In Fremont CA, where there has been some very embarrassing performance results over the past two years (because that is where the central @home facility is located) and in the Salt Lake City area, there are some aggressive activities taking place to reduce the number of homes passed per field node, along with some other head end enhancements to improve service.

In the latter (SLC), ATT is piloting their "Lightwire" architecture which would bring the number of homes passed down to between 50 and 75 homes, as opposed to 500 to 2000. Of course, the more homes passed per node the heavier the load on each segment (until resegmenting takes place), the result being a higher potential for congestion.

In the process of some of these Lightwire upgrades that I've mentioned, ATT is also eliminating all outside plant RF amplifiers between the optical nodes and the residences, leaving in place the black coax over the last thousand to several thousand feet to the home, only. They are coming so close, yet so far, from deploying pure optical here.

(Maybe another good thread to start would be one to examine the fiber to the home (FTTH) pilot that Bell South is undertaking at this time.)

I suspect that your area's profile reflects the hihger density model with >500 homes passed per node, and with considerably more "potentials" actually up and working than the newer deployments, but of course I have no way of knowing that at this time from what you've provided.

It's interesting that your @home service should be one of the first areas to go live. Any idea when that was?

It would be interesting to plot each of the locations by their @home conversion completion dates. And then showing latency stats plotted against each of those @home service innauguration dates. If it shows what I suspect it would show, i.e., "first in worst out," then that would serve as some level of empirical proof to what many have been forecasting about the future of cablemodem service. And that is, As the system subscriber numbers go up, the performance level goes down. Who is your MSO?

Regards, Frank


Her comeback:

Frank,

MSO is AT&T@home, pka TCI@home.

My area went live in July of 98. I've been a subscriber since then. My problem has not been the lower speed due to the higher number of users, but, rather, the complete lack of communication, and the outright lies by the MSO to the users.

I am one of those whose upload speed was throttled while they emailed me a message about "improvements" to the system, and not mentioning the upload change. I am aware of the Freemont fiasco.

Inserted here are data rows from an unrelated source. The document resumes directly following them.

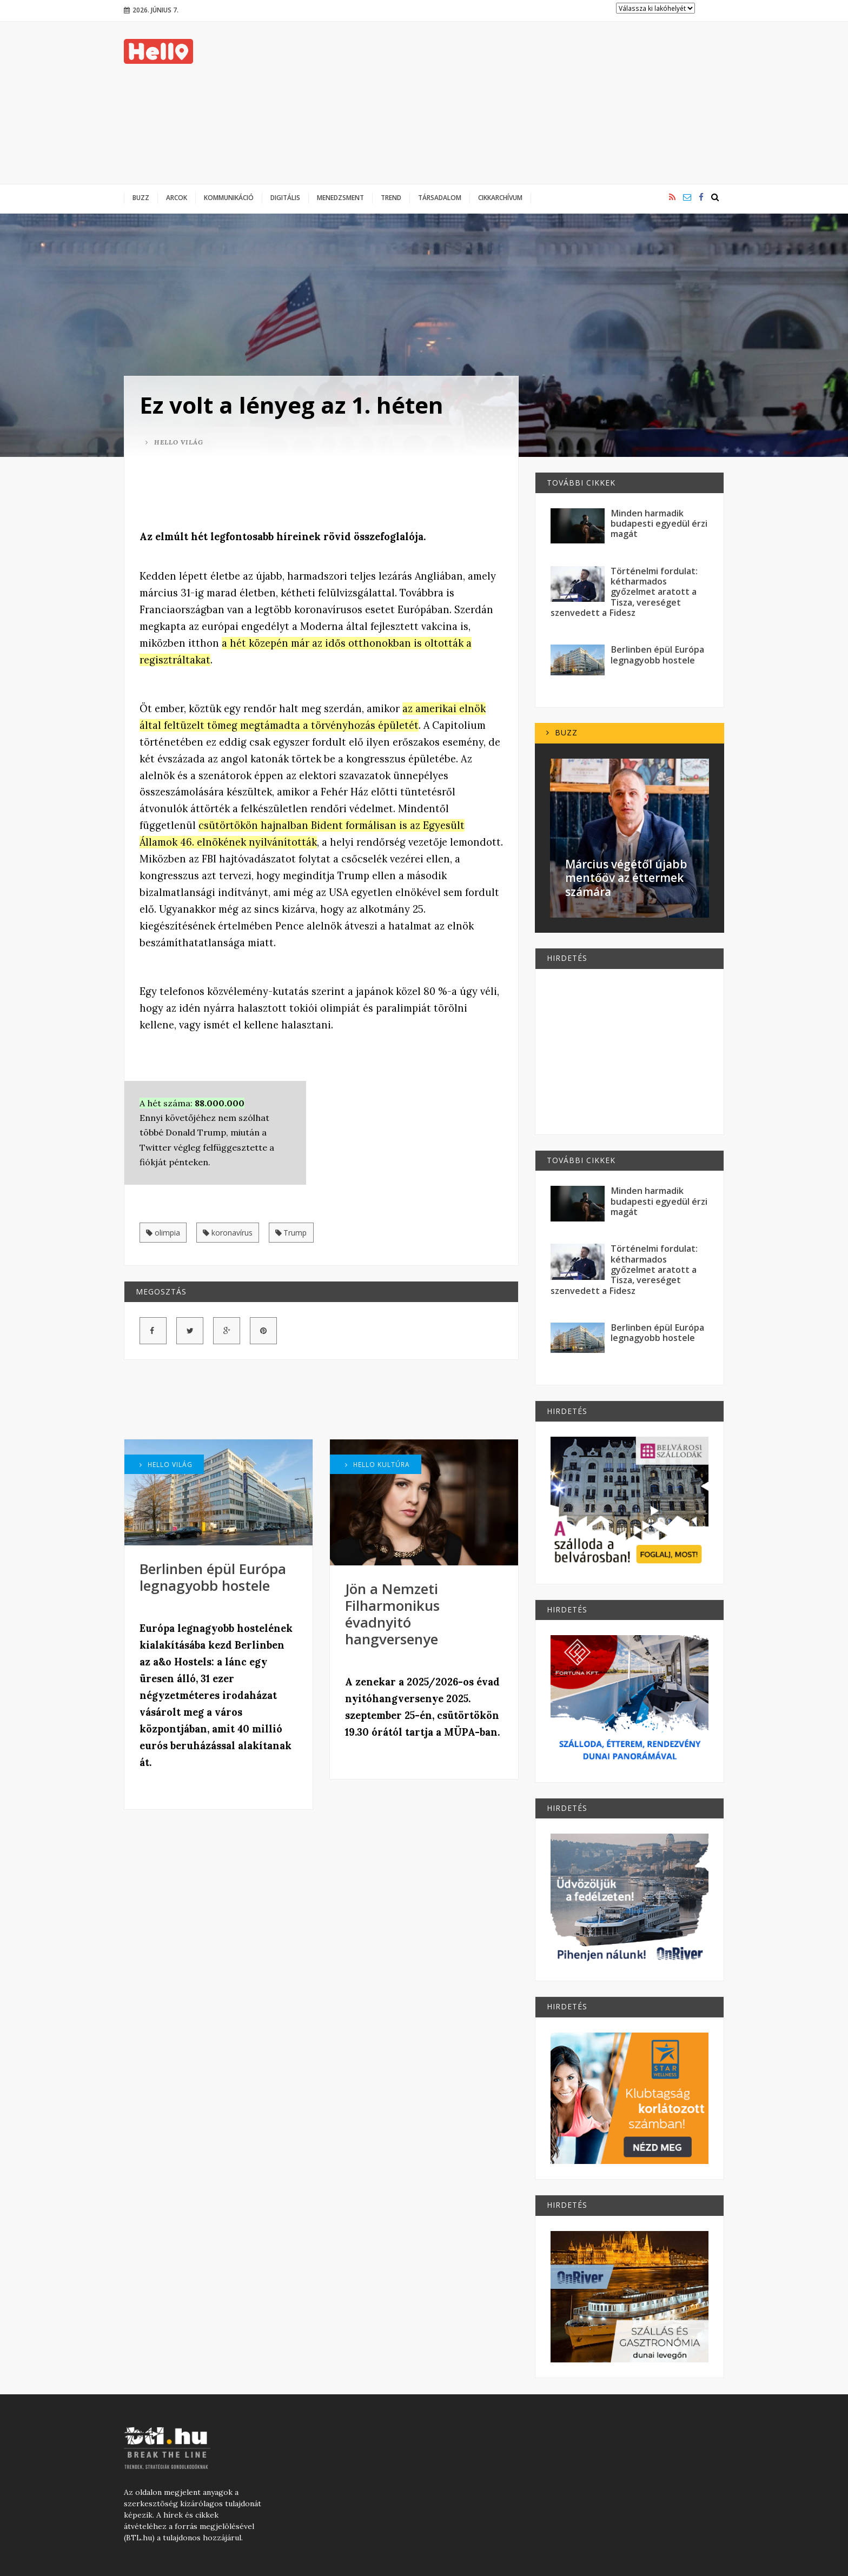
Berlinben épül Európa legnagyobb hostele (213, 1577)
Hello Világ (174, 442)
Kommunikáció (229, 197)
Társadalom (439, 197)
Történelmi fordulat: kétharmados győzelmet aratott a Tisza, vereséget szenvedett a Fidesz (624, 592)
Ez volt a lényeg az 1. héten (291, 404)
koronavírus (228, 1232)
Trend (391, 197)
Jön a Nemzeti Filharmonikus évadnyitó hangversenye (392, 1614)
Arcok (176, 197)
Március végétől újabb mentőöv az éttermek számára (626, 878)
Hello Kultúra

The difference between Freemont, SLC, and where I live is that I'm in a City of less than 200,000 whose City fathers don't care what the MSO does with cable here. We don't have a bunch of technical people using the system here. This is the ideal AOL type user target area.

Other than a glitch around the holidays a year ago, my service had been good up to May or June of this year. My mail stopped completely or was spotty in May and June and the bulk of my email was lost, necessitating my getting an outside web site that I've been using for mail ever since, due to their unreliable mail servers. It has gotten much worse since October. Recently, once or twice, I have had to use a dialup to do a 1mg download because I saw download rates in the 'bytes' (600 bytes per second) from cable.

To add insult to injury, calls to technical support can only solve settings problems, and they insist on checking my settings before they would even *listen* to the problem. They are unable to distinguish tech support on user software from network problems. I know for a fact that the major outage I had last week started prior to 1pm my time. However, according to *their* records, it started at 4:30pm my time. That alone shows me that they only record things as *they* see them, not as they really are.

Regards,

------------

Okay, the lady was still fuming over her latest bouts. But I have heard many similar accounts like this in fora that are not the gathering places of enthusiastic investors. And I've heard accounts just to the opposite of these, too, by new users who were elated to the point of extreme exstacy when they first tried their new cable modems. As an architect I'm forced to consider, however, that it's still very early in this game. I see the brick wall, and it's coming fast. In Internet time, that is. Comments welcome, but this time I'm putting shields up, just in case.